Calculate the annual operating profit ($m/year) your PV plant would have made in 2024 considering the following scenarios:
- Your PV plant had no PPA and received only spot market revenue over the year. The PV plant is operated at its maximum possible generation at each 30 minute period.
- Your plant had no PPA and received only spot market revenue over the year. You, however, were in charge of its market participation and choose to to turn the PV plant down in any 30 minute period if you calculated that this would increase the plant’s overall operating profit.
- The PV plant does have this PPA at $60/MWh and was operated at its maximum generation potential for each 30 minute period.
- The PV plant does have this PPA but in the fine print of the contract with the University there is the following legal rider – “for the purpose of calculating the value of the CFD in each 30 minute period any negative market prices shall be defined as $0/MWh for the purpose of the calculation” The PV plant is still operated at its maximum generation potential over the year.
- The PPA has this fine print, but you have now calculated an optimal dispatch strategy to maximise the operating profit of the PV plant.
Think carefully what the optimal curtailment strategy is given both in terms of not having any PPA, or having this PPA with that fine print. It’s not necessarily the most obvious strategy :?). You can assume that your PV plant dispatch strategy doesn’t impact pricing which is a reasonable assumption. Be sure to present your results in a table showing separate CFD and spot market operating profits, as well as total operating profits for each of these 5 scenarios.

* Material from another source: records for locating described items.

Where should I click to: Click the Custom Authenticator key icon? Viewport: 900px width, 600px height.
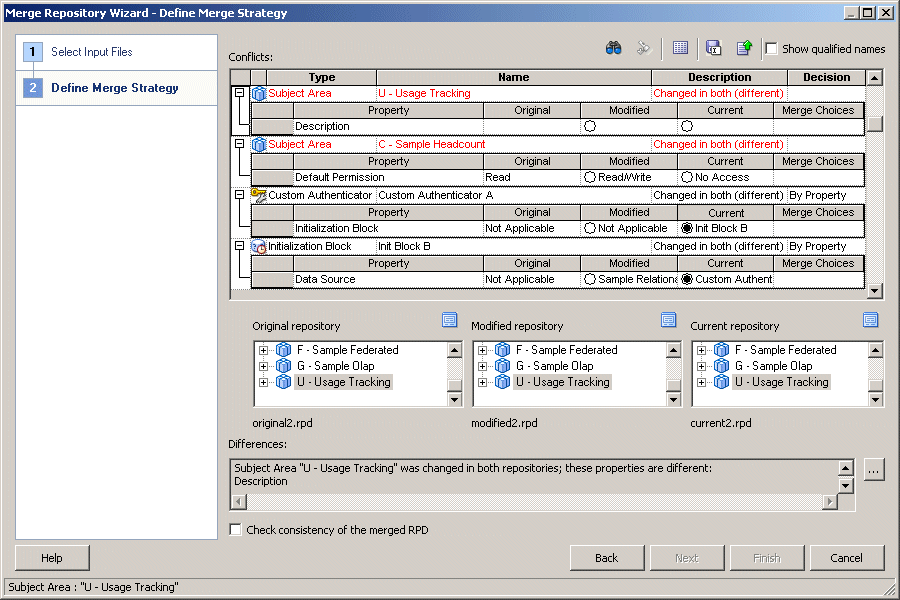pyautogui.click(x=258, y=195)
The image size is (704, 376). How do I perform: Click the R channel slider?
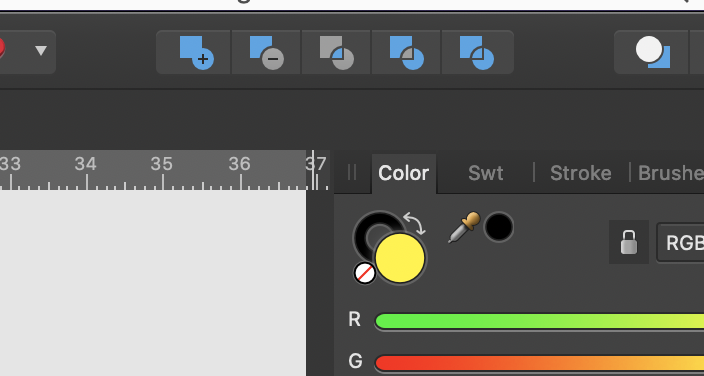(x=539, y=321)
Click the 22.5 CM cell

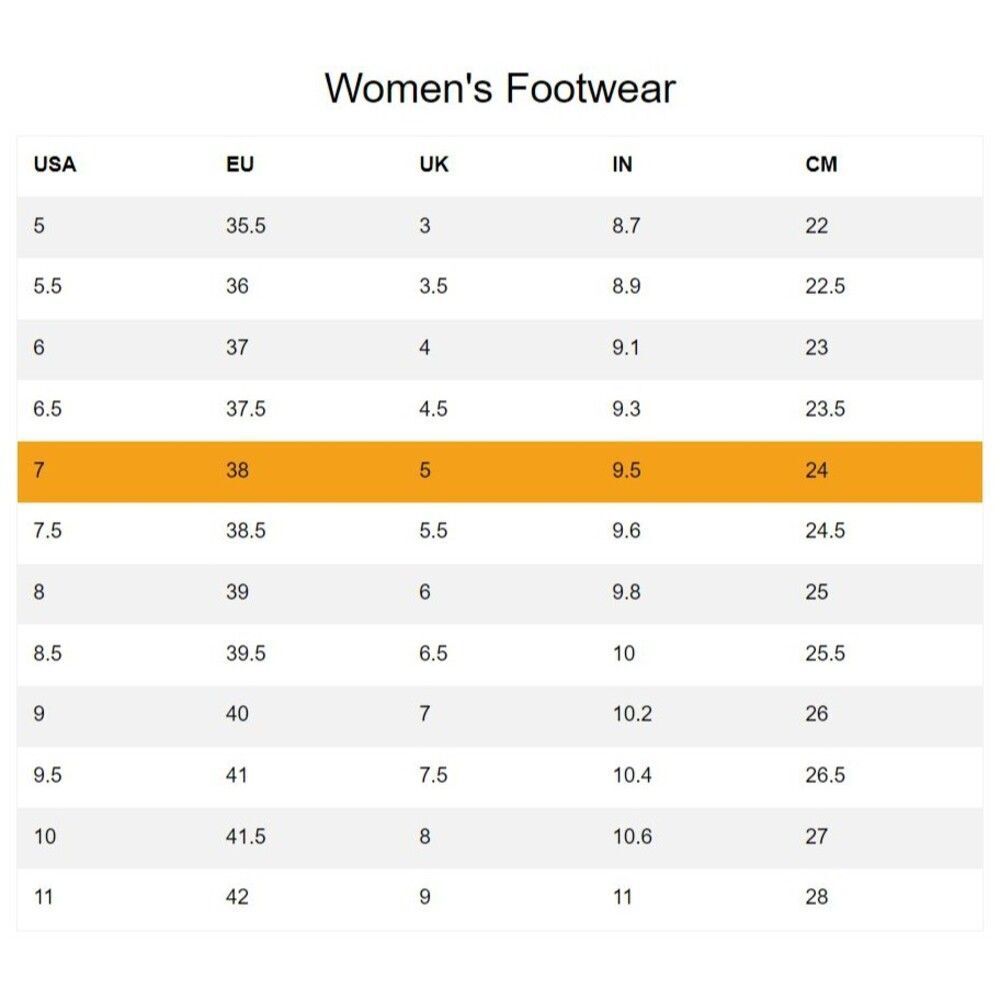[825, 287]
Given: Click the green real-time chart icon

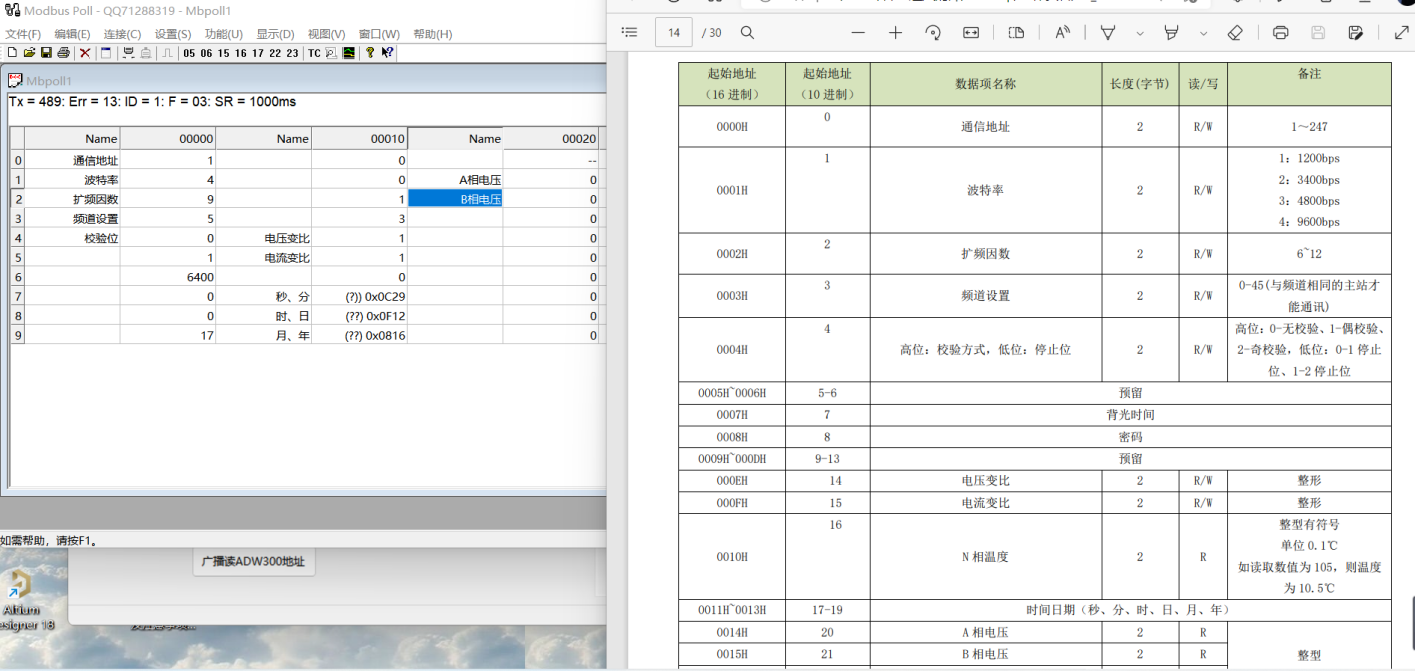Looking at the screenshot, I should coord(348,53).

At the same time you are doing these calculations, the NSW University’s energy team is celebrating its inclusion of that fine print in its PPA contract, but is also wondering how it could manage its exposure to NSW wholesale spot prices at times when its PPA isn’t covering its demand. In particular, the university often has its peak demand of 30MW at around 6pm when the PV plant they have contracted with isn’t providing much, or in winter any, generation. You are keen to help and suggest that they might want to contract separately with a gas peaking plant for a $300/MWh cap derivative. They ask you for advice on what would be a reasonable cost ($/year) to pay for a 30MW cap covering all 8760 hours of 2025. The market expectation is that NSW wholesale market pricing in 2025 will likely be pretty similar to 2024. What option fee would you suggest to the university as a possible starting point for this negotiation with a suitable gas peaking plant? Explain how you calculate this $/year fee.

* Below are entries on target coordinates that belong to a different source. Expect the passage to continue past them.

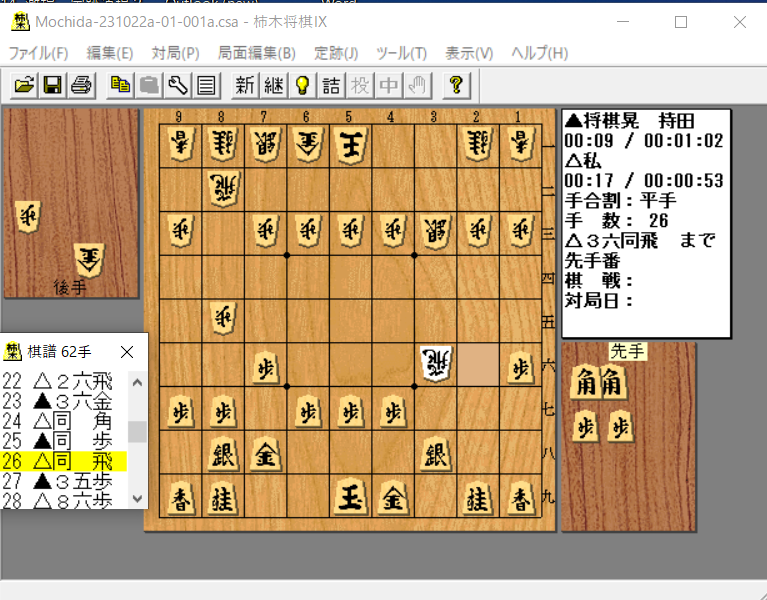Click the kifu list document icon
This screenshot has width=767, height=600.
coord(206,86)
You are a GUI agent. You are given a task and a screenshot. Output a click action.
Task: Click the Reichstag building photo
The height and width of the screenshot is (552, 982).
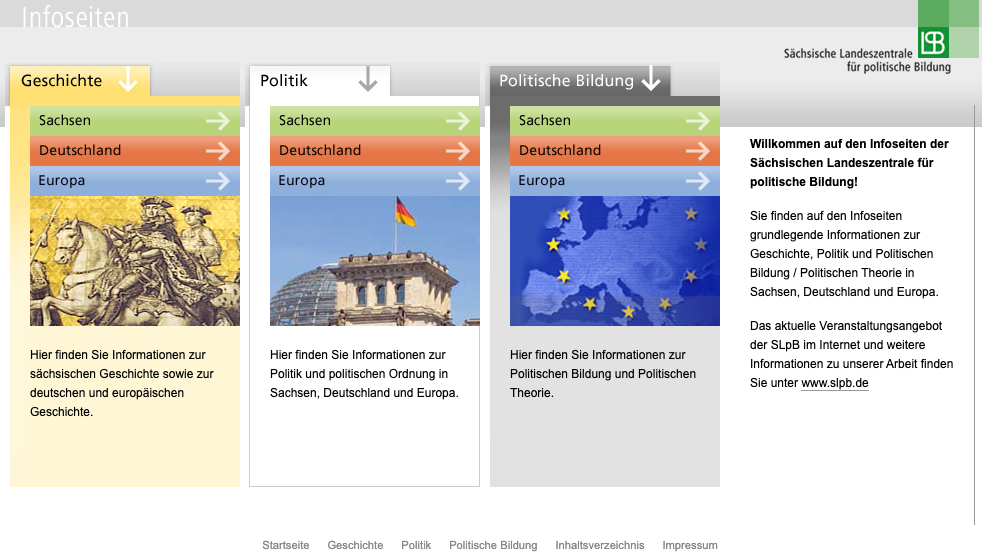point(375,261)
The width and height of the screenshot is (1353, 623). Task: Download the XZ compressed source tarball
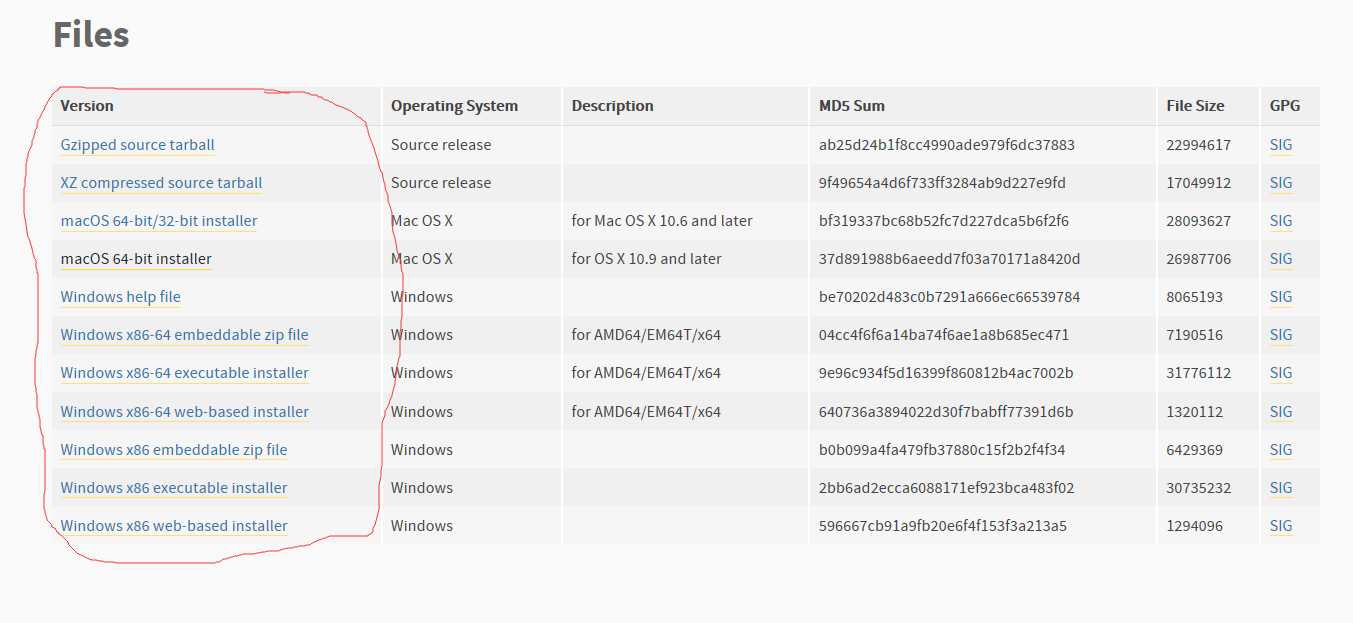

Discuss your findings and the importance of carefully designing renewable PPAs in a highly volatile spot market to manage risks for both PPA sellers and buyers, and for renewable energy projects to be responsive to changing market conditions in such cases, while PPA buyers need to consider their remaining spot exposure.
Question 3: Note there are spreadsheets in the assignment workbook which will help you lay out your answers.

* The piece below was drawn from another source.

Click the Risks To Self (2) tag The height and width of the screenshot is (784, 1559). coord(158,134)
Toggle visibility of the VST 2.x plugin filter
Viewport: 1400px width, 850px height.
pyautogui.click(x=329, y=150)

A power system has a mix of old black coal plants, CCGT and OCGT gas fired generation, and wind and solar generation with overall capacity and operating costs as shown below (note the similarities with NSW). The coal plant is old and becoming unreliable with an estimated forced outage rate of 0.05 (5%) for 1500MW of the available plant (that is, you can expect that 1500MW of the coal plant is unavailable 5% of the time). The 2500MW of wind generation has the following overall probability distribution - 600MW for 70% of the time, 2000MW for 30% of the time). The 3000MW of solar generation can be roughly modelled as providing 1500MW for 50% of the time, and 0MW for the other 50% of time). Yes - these are major assumptions.
All of this serves a load with the inverted load duration curve shown below. Note that the value of any Unserved Energy (USE) is estimated to be $20,000/MWh. Assume that the wind farm output, solar farm output and load, as well as the coal plant forced outages are all completely uncorrelated (meaning that the probability of being in any of the coal, wind, solar and demand states is independent of what the other states are so yes, rather simplified). Also assume all plants can be operated anywhere between 0MW and their rated capacity, with no start-up or shutdown costs (a very big assumption for the coal plant).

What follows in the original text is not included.